Uber and Lyft run their whole model on assuming their “employees” are independent contractors, meaning that the companies get to rake in the profit without assuming most of the risks and costs of the operation. This is of course dubious and hopefully the courts will find in this way. Alex Rosenblat sums up her research on whether Uber is in fact an employer:
Last year, my colleague Luke Stark at NYU and I spent nine months studying how U.S. Uber drivers interact with the platform. We analyzed online driver forums, where tens of thousands of drivers share advice and compares notes on their experiences and challenges with the Uber system. We also conducted in-depth interviews with seven drivers to explore worker experiences of the on-demand economy.
We found that through Uber’s app design and deployment, the company produces what many reasonable observers would define as a managed labor force. Drivers have the freedom to log in or log out of work at will, but once they’re online, their activities on the platform are heavily monitored. The platform redistributes management functions to semiautomated and algorithmic systems, as well as to consumers.
Algorithmic management, however, can create a deal of ambiguity around what is expected of workers — and who is really in charge. Uber’s neutral branding as an intermediary between supply (drivers) and demand (passengers) belies the important employment structures and hierarchies that emerge through its software platform.
Uber sets the rates. Uber has full power to unilaterally set and change the fares passengers pay, the rates that drivers are paid, and the commission Uber takes. While Uber’s contract with its “partners” outlines (section 4.1) that the fare Uber sets is a “recommended” amount (drivers technically have the right to charge less, but not more, than the pre-arranged fare), there is no way for drivers to actually negotiate the fare within the Uber driver app.
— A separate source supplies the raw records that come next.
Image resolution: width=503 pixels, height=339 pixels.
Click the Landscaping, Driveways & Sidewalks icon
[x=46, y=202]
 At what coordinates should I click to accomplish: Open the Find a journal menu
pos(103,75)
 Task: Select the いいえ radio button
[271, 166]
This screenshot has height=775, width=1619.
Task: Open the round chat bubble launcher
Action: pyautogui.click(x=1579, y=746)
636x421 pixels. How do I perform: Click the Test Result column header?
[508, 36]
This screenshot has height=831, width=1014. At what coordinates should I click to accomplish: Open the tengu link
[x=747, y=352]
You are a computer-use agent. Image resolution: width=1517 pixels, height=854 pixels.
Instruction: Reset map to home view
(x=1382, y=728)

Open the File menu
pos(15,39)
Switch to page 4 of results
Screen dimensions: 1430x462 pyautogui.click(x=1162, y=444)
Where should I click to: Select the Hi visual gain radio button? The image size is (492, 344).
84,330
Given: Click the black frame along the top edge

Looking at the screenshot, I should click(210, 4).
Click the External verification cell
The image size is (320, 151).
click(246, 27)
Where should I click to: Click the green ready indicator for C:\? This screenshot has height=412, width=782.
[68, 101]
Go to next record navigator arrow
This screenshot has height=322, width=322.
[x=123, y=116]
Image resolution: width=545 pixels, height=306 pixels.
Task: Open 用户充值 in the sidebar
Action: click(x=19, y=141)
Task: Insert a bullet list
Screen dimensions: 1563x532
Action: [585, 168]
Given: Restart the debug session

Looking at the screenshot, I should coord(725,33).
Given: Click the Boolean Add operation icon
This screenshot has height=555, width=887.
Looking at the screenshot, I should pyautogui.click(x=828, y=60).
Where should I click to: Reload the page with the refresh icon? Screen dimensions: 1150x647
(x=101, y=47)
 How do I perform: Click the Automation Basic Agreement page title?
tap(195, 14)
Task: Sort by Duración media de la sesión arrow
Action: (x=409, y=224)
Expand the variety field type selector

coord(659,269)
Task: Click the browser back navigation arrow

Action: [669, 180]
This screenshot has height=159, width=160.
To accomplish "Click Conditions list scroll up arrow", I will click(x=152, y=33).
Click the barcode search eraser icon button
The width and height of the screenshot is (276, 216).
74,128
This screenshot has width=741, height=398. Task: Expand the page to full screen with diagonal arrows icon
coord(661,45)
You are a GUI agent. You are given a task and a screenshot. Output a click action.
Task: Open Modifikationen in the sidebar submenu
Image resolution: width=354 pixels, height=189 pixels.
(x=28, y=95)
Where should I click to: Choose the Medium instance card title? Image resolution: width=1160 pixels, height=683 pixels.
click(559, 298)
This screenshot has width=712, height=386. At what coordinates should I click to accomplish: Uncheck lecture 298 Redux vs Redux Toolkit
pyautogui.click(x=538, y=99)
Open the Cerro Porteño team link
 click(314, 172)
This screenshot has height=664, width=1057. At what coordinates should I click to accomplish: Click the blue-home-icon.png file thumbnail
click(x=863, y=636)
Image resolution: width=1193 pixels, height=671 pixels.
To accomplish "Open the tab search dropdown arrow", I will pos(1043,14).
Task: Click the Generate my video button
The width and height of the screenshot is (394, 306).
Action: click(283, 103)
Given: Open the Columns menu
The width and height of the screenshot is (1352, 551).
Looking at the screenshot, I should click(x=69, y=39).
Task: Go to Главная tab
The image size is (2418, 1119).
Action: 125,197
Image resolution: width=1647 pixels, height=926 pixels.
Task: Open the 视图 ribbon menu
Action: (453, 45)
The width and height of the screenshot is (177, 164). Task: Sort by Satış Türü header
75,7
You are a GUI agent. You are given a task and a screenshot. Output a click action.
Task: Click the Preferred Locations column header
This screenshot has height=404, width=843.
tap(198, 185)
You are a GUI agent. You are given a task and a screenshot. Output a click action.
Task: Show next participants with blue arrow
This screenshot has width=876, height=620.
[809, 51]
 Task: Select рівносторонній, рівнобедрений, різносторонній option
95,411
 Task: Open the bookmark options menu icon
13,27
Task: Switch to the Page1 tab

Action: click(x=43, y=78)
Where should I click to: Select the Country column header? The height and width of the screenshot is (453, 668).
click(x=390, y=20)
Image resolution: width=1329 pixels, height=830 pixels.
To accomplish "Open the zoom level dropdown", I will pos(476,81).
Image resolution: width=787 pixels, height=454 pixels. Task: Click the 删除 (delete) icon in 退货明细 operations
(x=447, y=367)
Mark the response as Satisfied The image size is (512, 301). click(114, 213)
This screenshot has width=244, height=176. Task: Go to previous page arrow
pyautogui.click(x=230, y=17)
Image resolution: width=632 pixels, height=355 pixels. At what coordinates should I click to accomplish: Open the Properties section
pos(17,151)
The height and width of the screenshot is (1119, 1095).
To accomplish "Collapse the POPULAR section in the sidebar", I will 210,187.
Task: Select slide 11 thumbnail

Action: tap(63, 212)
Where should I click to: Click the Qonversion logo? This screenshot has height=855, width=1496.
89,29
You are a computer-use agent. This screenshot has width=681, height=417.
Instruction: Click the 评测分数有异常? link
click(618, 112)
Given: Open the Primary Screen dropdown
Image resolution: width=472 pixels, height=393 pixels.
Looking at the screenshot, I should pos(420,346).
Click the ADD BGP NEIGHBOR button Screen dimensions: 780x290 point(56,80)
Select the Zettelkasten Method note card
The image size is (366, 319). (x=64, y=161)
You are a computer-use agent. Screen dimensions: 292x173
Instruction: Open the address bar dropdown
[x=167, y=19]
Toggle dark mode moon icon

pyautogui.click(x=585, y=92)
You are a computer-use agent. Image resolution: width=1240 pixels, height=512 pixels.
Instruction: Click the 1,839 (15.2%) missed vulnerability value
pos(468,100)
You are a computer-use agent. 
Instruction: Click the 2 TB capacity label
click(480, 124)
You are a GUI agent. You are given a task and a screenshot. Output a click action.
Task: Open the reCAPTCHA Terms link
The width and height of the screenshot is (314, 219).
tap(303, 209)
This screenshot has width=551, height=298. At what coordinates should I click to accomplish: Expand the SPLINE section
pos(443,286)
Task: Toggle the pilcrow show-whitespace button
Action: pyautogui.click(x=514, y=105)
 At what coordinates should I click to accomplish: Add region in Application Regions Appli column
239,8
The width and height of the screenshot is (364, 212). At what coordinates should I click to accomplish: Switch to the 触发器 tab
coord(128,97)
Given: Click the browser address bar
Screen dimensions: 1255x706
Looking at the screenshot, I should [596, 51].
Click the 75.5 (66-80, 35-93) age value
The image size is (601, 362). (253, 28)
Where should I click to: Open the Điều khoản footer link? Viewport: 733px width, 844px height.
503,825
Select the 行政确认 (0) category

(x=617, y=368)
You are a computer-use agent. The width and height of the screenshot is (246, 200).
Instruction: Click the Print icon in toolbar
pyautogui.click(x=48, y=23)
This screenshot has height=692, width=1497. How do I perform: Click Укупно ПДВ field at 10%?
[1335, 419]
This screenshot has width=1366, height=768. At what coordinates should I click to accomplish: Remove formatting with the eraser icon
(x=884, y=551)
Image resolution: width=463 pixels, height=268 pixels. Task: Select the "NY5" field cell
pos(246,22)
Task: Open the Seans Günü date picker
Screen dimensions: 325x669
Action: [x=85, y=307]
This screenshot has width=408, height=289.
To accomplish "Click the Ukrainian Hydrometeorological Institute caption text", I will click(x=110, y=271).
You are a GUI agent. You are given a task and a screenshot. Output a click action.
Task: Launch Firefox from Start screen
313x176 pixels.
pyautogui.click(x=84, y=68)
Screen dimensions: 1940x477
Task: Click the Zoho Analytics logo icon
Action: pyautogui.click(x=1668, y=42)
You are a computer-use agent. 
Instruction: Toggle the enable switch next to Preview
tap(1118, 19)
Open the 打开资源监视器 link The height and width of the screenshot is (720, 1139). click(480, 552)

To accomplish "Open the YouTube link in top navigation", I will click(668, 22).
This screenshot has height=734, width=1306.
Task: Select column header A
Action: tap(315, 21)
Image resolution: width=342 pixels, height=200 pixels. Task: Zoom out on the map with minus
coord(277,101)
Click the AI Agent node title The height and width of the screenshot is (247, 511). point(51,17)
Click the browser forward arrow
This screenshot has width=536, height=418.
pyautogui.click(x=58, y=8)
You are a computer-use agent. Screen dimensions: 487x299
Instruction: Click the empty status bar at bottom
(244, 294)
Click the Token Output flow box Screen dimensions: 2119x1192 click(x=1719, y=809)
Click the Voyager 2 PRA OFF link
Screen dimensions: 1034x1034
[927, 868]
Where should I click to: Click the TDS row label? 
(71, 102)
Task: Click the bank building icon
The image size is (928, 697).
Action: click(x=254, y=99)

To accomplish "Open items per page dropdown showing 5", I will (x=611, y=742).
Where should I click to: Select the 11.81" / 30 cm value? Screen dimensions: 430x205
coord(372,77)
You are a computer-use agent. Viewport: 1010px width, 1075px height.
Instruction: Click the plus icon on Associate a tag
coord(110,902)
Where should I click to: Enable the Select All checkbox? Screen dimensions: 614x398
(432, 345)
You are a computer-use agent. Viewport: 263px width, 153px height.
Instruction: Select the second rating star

Uber sets the performance targets. Uber’s three main performance metrics are the driver’s rating, how many rides the driver accepts, and how many times they cancel a ride. Generally, Uber requires drivers to maintain a high ride acceptance rate, such as 80% or 90%, and a low cancellation rate, such as 5% in San Francisco (as of July 2015), or they risk deactivation (temporary suspension or permanent firing) from the platform.
Uber’s system enforces blind acceptance of passengers, as drivers are not shown the passenger’s destination or how much they could earn on the fare. While this could deter destination-based discrimination, and Uber markets this as a feature of its system, whenever Uber drivers accept a ride, they effectively take a financial risk that the ride will only cost the “minimum fare,” an amount that varies by city. In Savannah, Georgia, for example, the minimum fare is $5 for uberX, which drivers perceive as unprofitable, because Uber takes a $1.60 booking fee (formerly a “safe rides” fee) off the top, plus their commission of at least 20% on the remaining $3.40. That leaves the driver with $2.72, not accounting for any of their expenses, such as gas.
There are also sections on how Uber acts as management and plays a major role in “suggesting” drivers’ schedules. The conclusion:
In many ways, automation can obscure the role of management, but as our research illustrates, algorithmic management cannot be conflated with worker autonomy. Uber’s model clearly raises new challenges for companies that aim to produce scalable, standardized services for consumers through the automation of worker-employer relationships.